■ **Exercise description**:
Please continue the passage about merging documents and knowledge bases into a hybrid format, writing what comes after its last sentence.

■ **Excerpted passage**:

The traditional document is meant to be accessed mainly linearly, with modest assistance for nonlinear access (e.g. indices). To find a specific fact, tables of contents and indices, or even full-text search, leave much to be desired. But two major additions have now made documents far more useful: hypertext and the advent of search engines. Without them the Web would be only a fraction as useful as it now is.

On the AI side, a conventional knowledge base is usually accessed by a specific subject, These are arranged in inheritance ("isa") hierarchies. Information is usually very sparse and condensed; much of the richness of expression of natural language (nl) having been sacrificed. Systems rarely provide any search capability, offering instead kinds of inferencing. AI can offer this and nl sophistication, e.g. syntactic or semantic tagging, and lexical knowledge, e.g. use of resources such as Wordnet to hybrid format.

My approach to these problems then is to conclude that neither documents nor kbs nor databases have the potential to be extended alone and therefore I seek a new kind of format that combines features of all. In this paper I shall describe my ideas on merging these technologies, and an experimental knowledge management system called IKARUS (Intelligent Knowledge Acquisition and Retrieval Universal System), which is the current version of a sequence of KM systems going back ten years. Note that such a system, having strong searching and displaying abilities, ideally integrates the functionality of a Web browser, a word processor, a knowledge base, a database system storing text fragments, and a search engine.

A Hybrid Document-Kb Format

I have not yet found a catchy name for this notion; how about dkb (document-knowledge base) for now? In the following, by kb I mean a conventional framelike knowledge structure with some inferencing ability, and by dkb I mean the new hybrid format.

By document, I mean a conventional natural language document, possibly on the Web.

■ **Data block**:

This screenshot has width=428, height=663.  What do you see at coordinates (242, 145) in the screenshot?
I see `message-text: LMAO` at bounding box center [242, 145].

■ **Result for this exercise**:
The problem is to integrate the most useful functionality of the three contributing technologies, and, incidentally, make the whole thing Web-accessible (so there are really four technologies). We should distinguish the storage format from the viewing format: at the moment I am most concerned with how the user will view a dkb. A dkb should be viewable in various display formats or modes and it should be possible to enter information in various interfaces, just as tables and figures are mixed with text in documents. For some purposes, a dkb might be viewed mostly like a conventional Web document, while others would be viewed more like a kb or a database, or anything in between. It should be possible to make a dkb appear like a document if desired (i.e. with sections, paragraphs, sentences).

In a document, the unit of knowledge is clearly the sentence, or at least, the clause. In a kb, it is what most frame systems call a slot, and in a database it is the record. We call our basic unit statements; they correspond to sentences in a document or slots in a kb or records in a database.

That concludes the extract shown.